Like a lot of coffee shops, Trend decorates its walls with local art. But they also hang guitars and a backlit sign with the legend, Trend Stage. Turns out the owner Dmitri is a hell of a classical guitar player, as I learned last week when he warmed up the room for a good 10-15 minutes.

Our host that night was Brad, who said they get mostly musicians and poets with the occasional comedian (for which Brad didn’t spare even damningly faint praise, openly admitting they were all awful…and surprising exactly no one).

The list opened at 7 on schedule and after Dmitri’s warm-up set, the show kicked off around 7:30. At peak crowd, around 10pm, the place was standing room only and multiple guitars warming up in the back.

I was the only poet of the night, sharing the stage with mostly guitars, mostly acoustic, and a healthy mix of covers and originals. The one comedian was indeed terrible and the only other non-musician didn’t so much read from his novel-in-progress as describe the scene he’s currently writing—and may have actually written that very night, in longhand, in the cafe.

The crowd wasn’t populated with the best of listeners, but those of us who were paying attention made a creative connection despite the shoeless college girls who never once stopped chittering over their phones.

Their loss if they managed to miss the bizarre wonder of a flamenco version of “Freebird” played by an unlikely trio of gray-haired men on acoustic guitar, electric fiddle, and drumsticks-beaten-on-an-aluminum-cane. (That’s the pic above…taken because I knew no one would believe me otherwise.)

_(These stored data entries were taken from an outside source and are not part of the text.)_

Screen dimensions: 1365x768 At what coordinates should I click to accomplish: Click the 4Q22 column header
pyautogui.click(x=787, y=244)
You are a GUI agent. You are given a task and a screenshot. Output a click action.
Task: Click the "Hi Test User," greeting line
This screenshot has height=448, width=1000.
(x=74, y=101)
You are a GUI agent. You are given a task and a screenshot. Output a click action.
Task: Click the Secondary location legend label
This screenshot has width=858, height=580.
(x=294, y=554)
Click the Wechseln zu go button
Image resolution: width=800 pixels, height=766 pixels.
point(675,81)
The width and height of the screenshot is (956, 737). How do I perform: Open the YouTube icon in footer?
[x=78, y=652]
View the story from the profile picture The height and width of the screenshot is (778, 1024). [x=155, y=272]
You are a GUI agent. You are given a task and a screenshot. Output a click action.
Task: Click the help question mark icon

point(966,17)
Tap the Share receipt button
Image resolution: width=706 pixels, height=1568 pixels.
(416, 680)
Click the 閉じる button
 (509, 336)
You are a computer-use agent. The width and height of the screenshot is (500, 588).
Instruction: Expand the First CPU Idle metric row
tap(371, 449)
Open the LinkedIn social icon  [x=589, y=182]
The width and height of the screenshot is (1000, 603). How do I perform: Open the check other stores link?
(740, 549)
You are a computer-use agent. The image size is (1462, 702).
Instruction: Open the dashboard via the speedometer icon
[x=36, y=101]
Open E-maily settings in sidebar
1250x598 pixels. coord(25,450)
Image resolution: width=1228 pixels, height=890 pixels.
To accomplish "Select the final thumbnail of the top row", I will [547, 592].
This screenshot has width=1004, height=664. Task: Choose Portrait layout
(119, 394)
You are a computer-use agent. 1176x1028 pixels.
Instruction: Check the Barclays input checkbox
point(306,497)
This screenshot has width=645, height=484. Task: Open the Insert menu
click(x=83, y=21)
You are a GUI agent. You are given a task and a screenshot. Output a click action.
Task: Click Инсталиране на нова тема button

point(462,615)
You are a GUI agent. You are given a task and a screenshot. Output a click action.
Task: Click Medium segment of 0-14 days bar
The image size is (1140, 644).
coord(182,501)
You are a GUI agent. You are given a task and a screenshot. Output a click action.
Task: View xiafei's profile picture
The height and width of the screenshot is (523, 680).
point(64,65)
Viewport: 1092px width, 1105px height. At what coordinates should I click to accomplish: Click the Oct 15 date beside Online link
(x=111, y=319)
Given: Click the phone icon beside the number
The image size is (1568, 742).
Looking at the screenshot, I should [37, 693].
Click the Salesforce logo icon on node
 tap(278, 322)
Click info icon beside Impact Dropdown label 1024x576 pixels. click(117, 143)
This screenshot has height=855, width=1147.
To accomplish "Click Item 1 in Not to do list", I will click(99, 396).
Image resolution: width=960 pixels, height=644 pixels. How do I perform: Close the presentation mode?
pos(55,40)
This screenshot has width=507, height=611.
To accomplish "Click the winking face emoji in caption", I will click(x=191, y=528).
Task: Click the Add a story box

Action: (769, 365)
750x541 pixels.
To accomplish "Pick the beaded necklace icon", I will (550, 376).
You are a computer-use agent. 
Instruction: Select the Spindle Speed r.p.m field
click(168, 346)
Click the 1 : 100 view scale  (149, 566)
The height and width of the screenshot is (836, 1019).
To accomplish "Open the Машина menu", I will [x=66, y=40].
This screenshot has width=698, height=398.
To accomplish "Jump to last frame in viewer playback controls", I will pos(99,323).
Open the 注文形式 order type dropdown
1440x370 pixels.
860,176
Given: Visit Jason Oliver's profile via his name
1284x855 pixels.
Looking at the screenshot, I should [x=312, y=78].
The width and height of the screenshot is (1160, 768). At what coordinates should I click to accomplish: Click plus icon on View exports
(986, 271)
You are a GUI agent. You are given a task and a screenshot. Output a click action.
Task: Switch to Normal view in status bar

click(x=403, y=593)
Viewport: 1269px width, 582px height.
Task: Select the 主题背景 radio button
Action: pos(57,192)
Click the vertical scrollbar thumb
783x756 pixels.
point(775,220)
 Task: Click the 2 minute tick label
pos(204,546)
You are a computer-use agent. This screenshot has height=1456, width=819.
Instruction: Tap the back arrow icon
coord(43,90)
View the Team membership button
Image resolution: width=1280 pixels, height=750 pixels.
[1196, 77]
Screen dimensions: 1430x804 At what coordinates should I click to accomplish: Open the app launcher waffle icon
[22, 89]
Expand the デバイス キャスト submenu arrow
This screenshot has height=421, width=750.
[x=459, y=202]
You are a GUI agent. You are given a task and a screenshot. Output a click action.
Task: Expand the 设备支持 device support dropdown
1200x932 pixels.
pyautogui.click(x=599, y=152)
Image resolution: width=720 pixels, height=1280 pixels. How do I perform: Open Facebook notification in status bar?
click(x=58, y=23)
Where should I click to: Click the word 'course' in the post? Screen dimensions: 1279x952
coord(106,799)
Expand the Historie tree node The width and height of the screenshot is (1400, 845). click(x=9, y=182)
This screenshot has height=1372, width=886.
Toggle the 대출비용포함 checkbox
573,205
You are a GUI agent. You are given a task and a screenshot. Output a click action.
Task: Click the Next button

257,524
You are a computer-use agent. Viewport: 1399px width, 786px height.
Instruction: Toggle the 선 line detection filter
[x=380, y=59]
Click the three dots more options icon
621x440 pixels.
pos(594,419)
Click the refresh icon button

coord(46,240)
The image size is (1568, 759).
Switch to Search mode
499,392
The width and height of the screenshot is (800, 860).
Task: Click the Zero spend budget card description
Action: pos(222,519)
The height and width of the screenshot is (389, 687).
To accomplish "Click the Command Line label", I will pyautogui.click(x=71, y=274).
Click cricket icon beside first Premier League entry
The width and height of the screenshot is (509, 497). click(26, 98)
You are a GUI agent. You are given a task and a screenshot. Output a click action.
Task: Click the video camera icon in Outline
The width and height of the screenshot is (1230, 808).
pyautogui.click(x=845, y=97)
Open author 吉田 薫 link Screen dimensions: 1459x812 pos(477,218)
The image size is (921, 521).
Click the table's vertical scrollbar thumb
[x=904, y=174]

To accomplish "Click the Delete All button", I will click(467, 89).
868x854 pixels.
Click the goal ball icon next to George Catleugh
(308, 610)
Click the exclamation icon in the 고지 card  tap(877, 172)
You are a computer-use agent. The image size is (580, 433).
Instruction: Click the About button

As weirdly memorable as that was, the signature moment for me came when my favorite singer of the night, one Mitch Radler, covered Tom Waits’ “Jersey Girl” and invited us to join in on the chorus.

(Musicians of the Universe: If you’re taking requests, more singalongs, please!)

This was the first time since Mic Check in Texas that someone has invoked a sense of place, that it mattered where we were that night.

And I gotta say, it was nice to leave with a warmly rooted fondness to carry with me up the road and beyond.